Er eignet sich besonders dann, wenn Lehrkräfte immer wieder ähnliche Materialpakete brauchen:

  • Unterrichtsbaustein
  • Arbeitsblatt
  • Lösungen
  • Diagnosefrage
  • Differenzierung
  • Selbstprüfung
  • Exportformat

Vergleich der drei Ansätze

Kriterium Normaler Chat Custom GPT / Gem Agentischer Workflow
Einstiegshürde sehr niedrig mittel höher
Qualität bei Einzelaufgaben gut, aber schwankend meist konsistenter gut, wenn Workflow sauber definiert ist
Nachsteuerung durch Lehrkraft hoch mittel geringer
Wiederholbarkeit gering bis mittel hoch sehr hoch
Prüfschritte müssen extra verlangt werden können als Regel hinterlegt werden Teil des Ablaufs
Ausgabeformate müssen einzeln angefordert werden können vorbereitet sein können automatisch erzeugt werden
Risiko der unkritischen Übernahme mittel mittel höher, wenn zu viel delegiert wird
Pädagogische Verantwortung vollständig bei Lehrkraft vollständig bei Lehrkraft muss bewusst bei Lehrkraft bleiben

Didaktische Schlussfolgerung

Für die meisten schulischen Anwendungen genügt ein guter Chat oder ein sorgfältig gebauter Custom GPT/Gem. Agenten werden erst dann wirklich interessant, wenn wiederkehrende Arbeitsabläufe mit mehreren Prüfschritten automatisiert werden sollen.

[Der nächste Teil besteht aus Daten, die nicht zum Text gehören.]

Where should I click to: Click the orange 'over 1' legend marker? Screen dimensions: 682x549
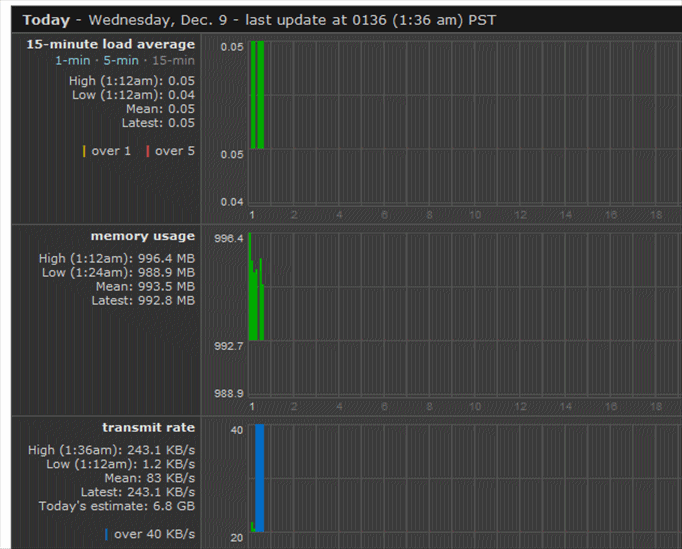pyautogui.click(x=84, y=151)
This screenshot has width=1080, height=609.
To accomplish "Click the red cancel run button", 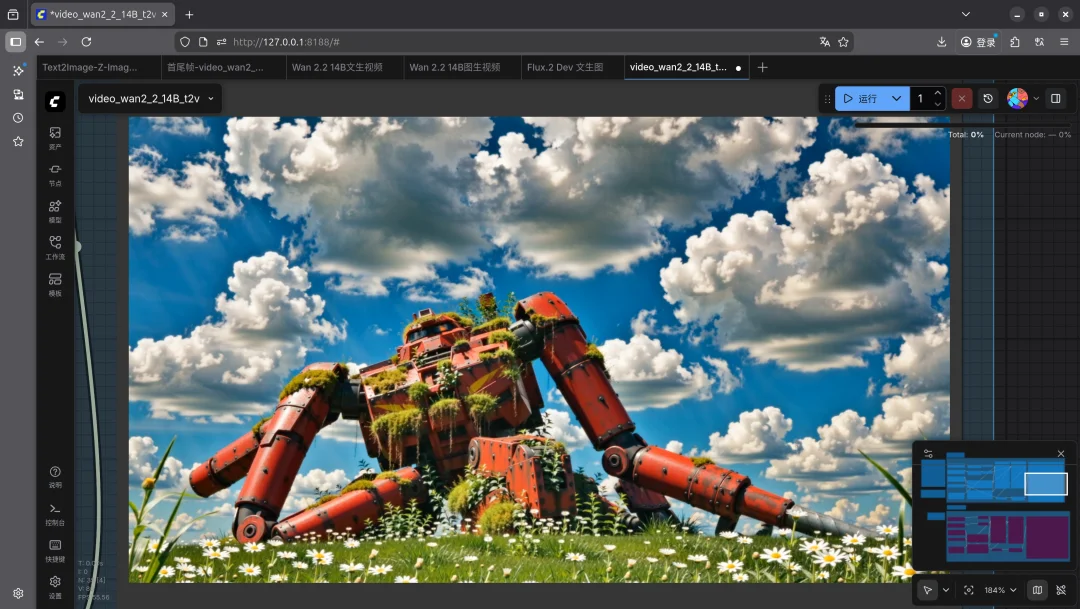I will [x=961, y=99].
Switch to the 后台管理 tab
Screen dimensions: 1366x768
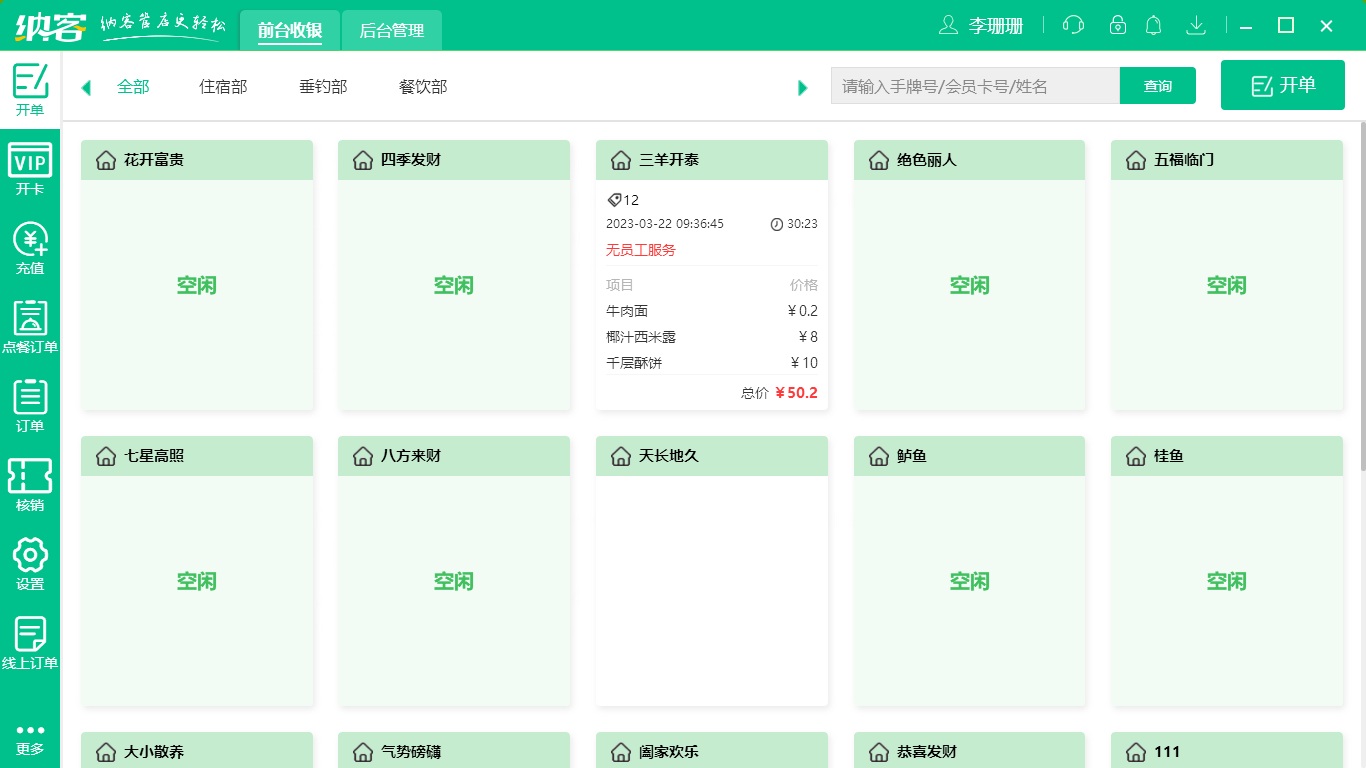[x=391, y=30]
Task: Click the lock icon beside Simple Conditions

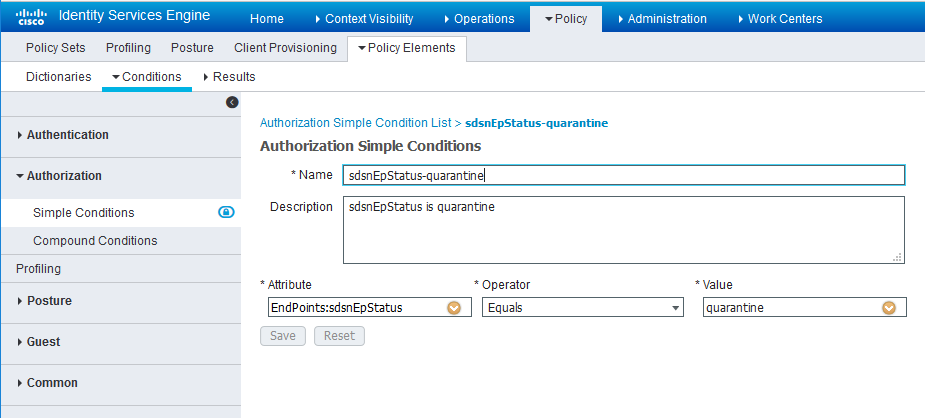Action: [226, 212]
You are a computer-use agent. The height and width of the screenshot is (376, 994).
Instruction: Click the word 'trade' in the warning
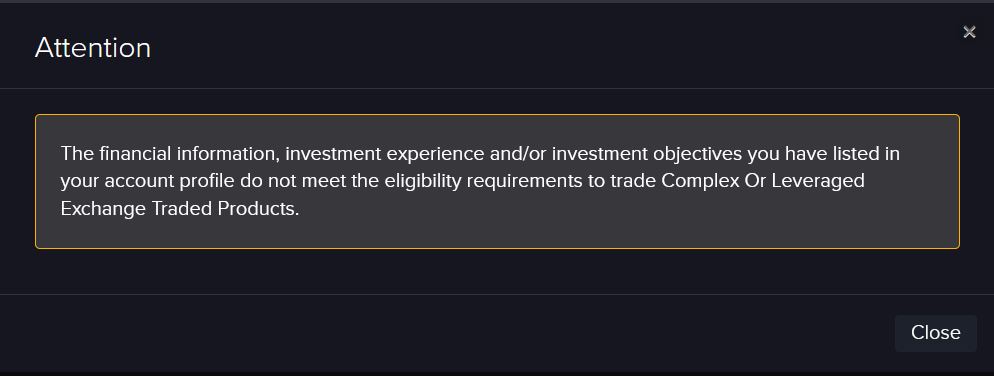633,181
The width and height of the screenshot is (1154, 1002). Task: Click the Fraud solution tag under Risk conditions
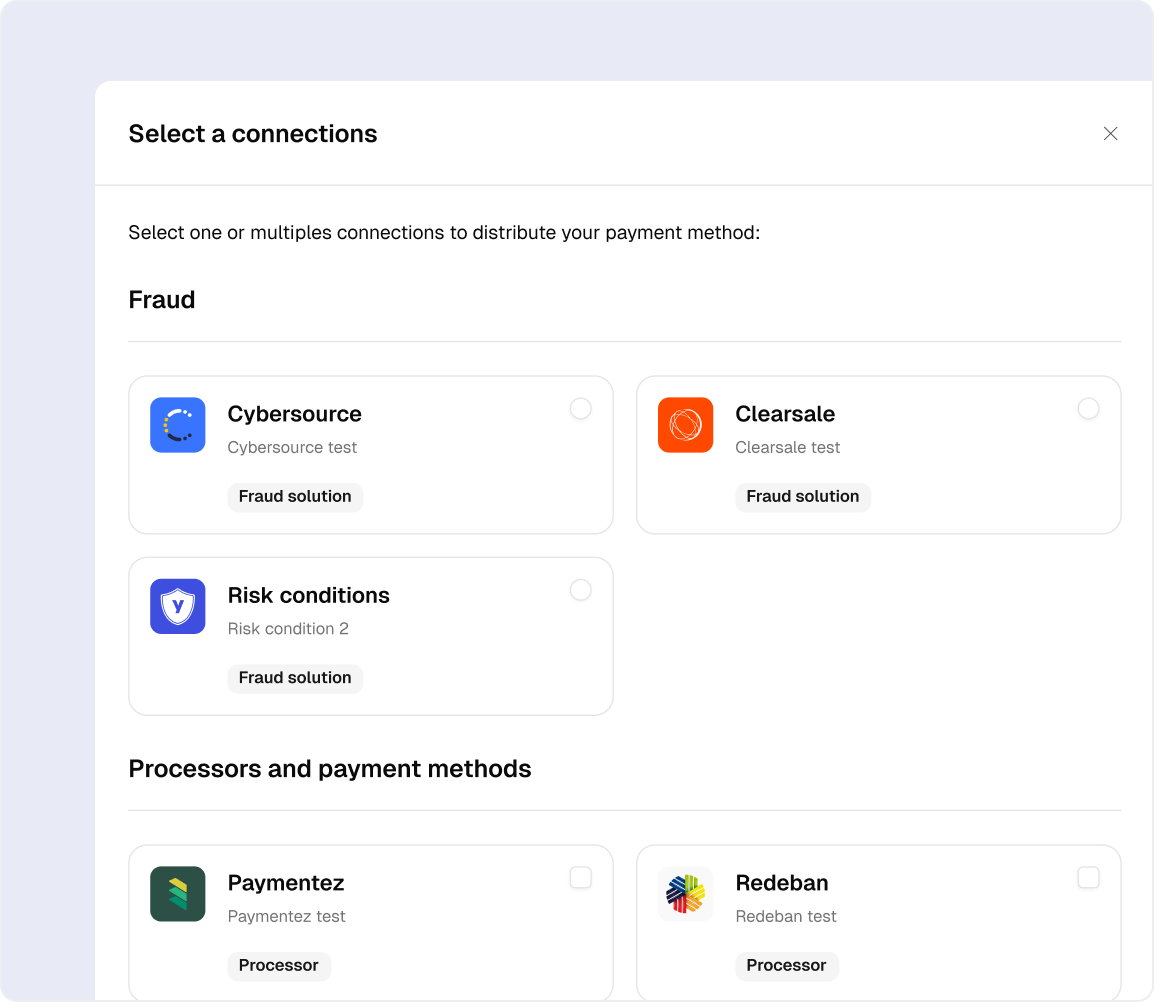coord(295,678)
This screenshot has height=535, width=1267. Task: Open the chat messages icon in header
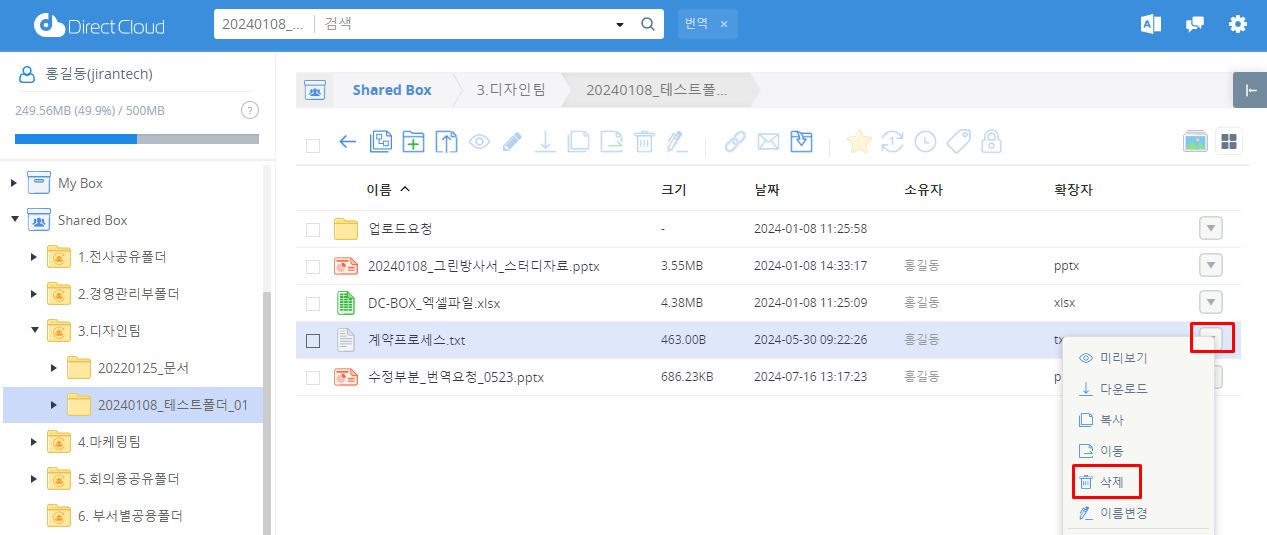tap(1194, 24)
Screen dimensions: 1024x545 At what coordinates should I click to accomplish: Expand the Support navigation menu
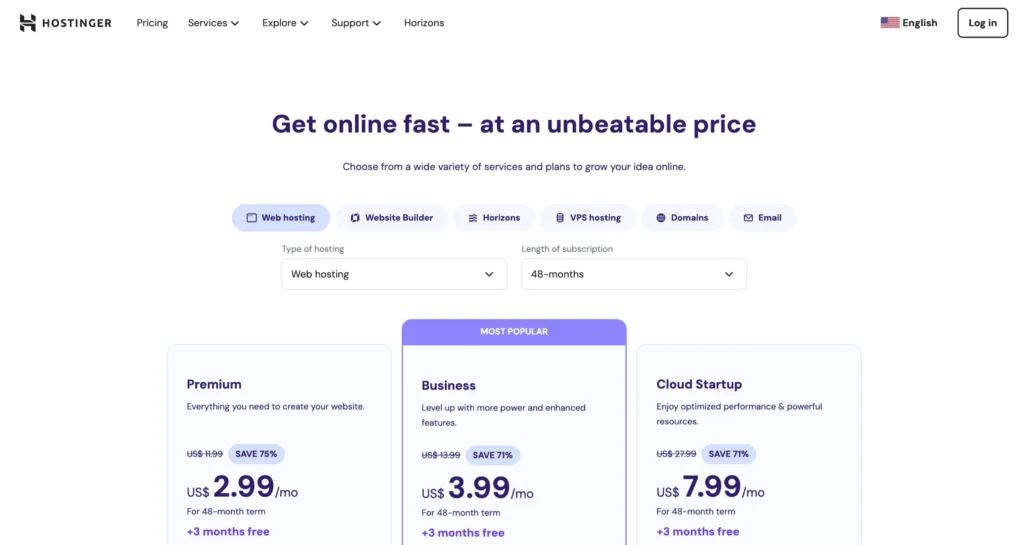[x=356, y=23]
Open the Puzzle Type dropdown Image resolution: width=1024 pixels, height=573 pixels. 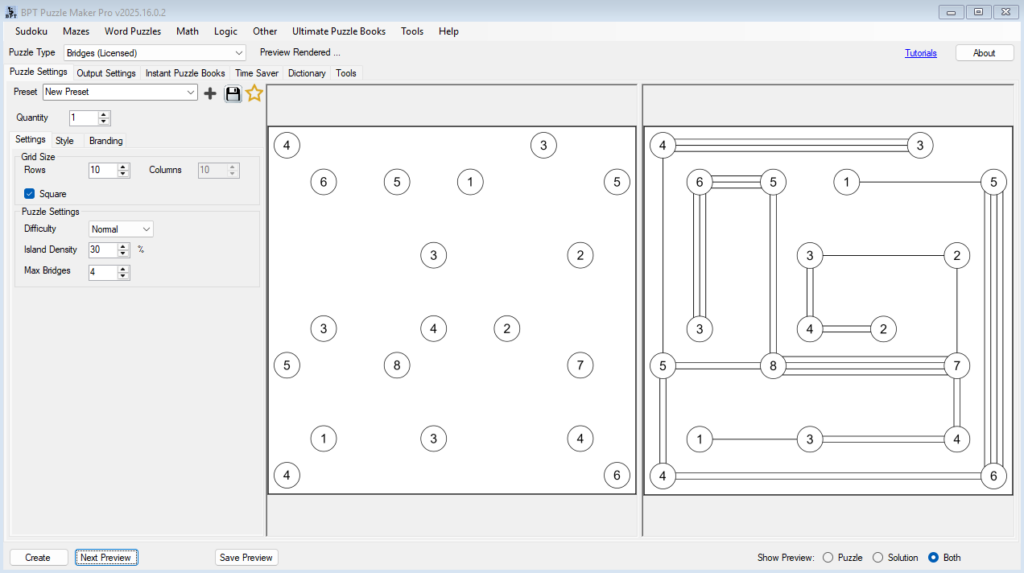(238, 53)
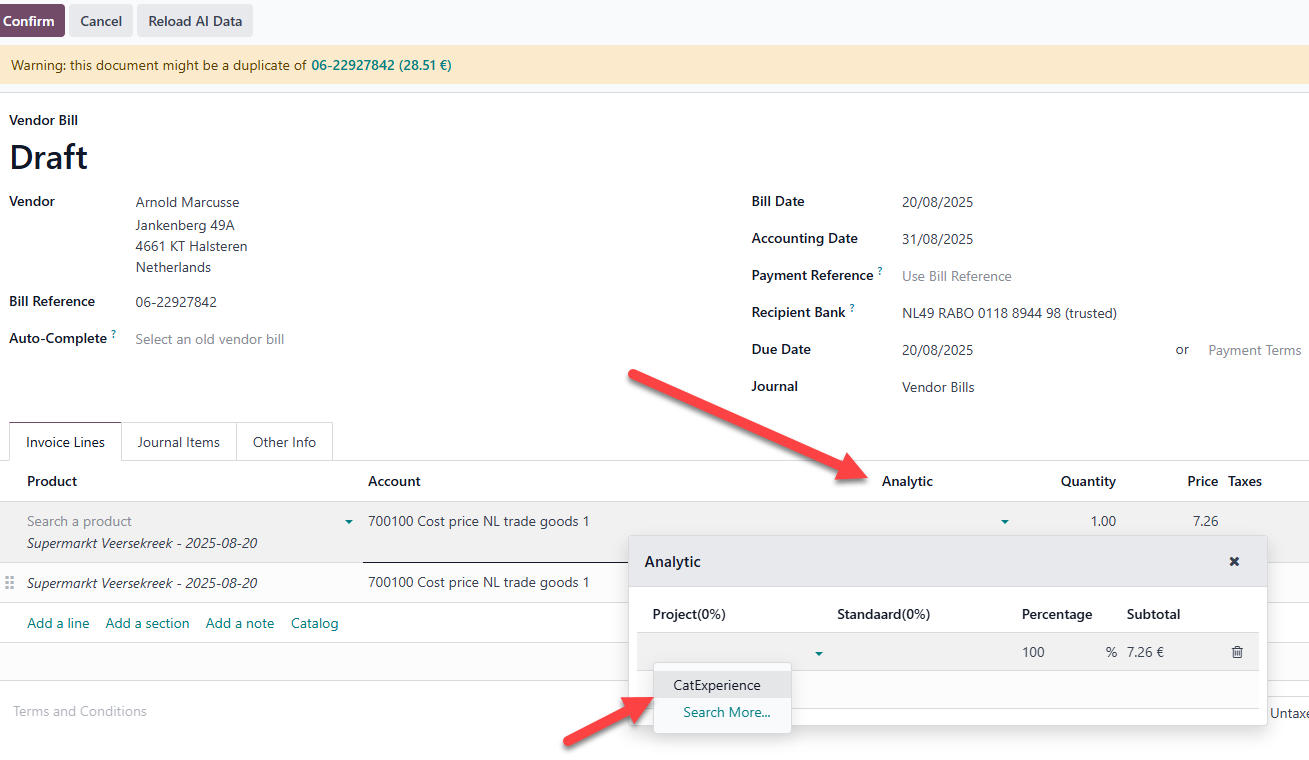Add a section to invoice lines
Image resolution: width=1309 pixels, height=760 pixels.
click(x=147, y=623)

Das Ziel ist aber nicht, Unterricht an KI-Systeme abzugeben. Sinnvoll ist KI dort, wo sie Lehrkräfte entlastet und die Unterrichtsqualität verbessert:

  • bessere Aufgaben
  • gezieltere Differenzierung
  • klarere Erklärungen
  • mehr Aufmerksamkeit für Fehlvorstellungen
  • weniger Routinearbeit

Die Lehrkraft bleibt verantwortlich für:

  • Auswahl der Lernziele
  • fachliche Prüfung
  • didaktische Reduktion
  • Steuerung des Unterrichts
  • Sicherheitsentscheidungen
  • Bewertung von Schülerleistungen
  • pädagogische Beziehung

Schlussformel:

Nicht KI statt LehrerInnen.
Sondern bessere Werkzeuge für LehrerInnen.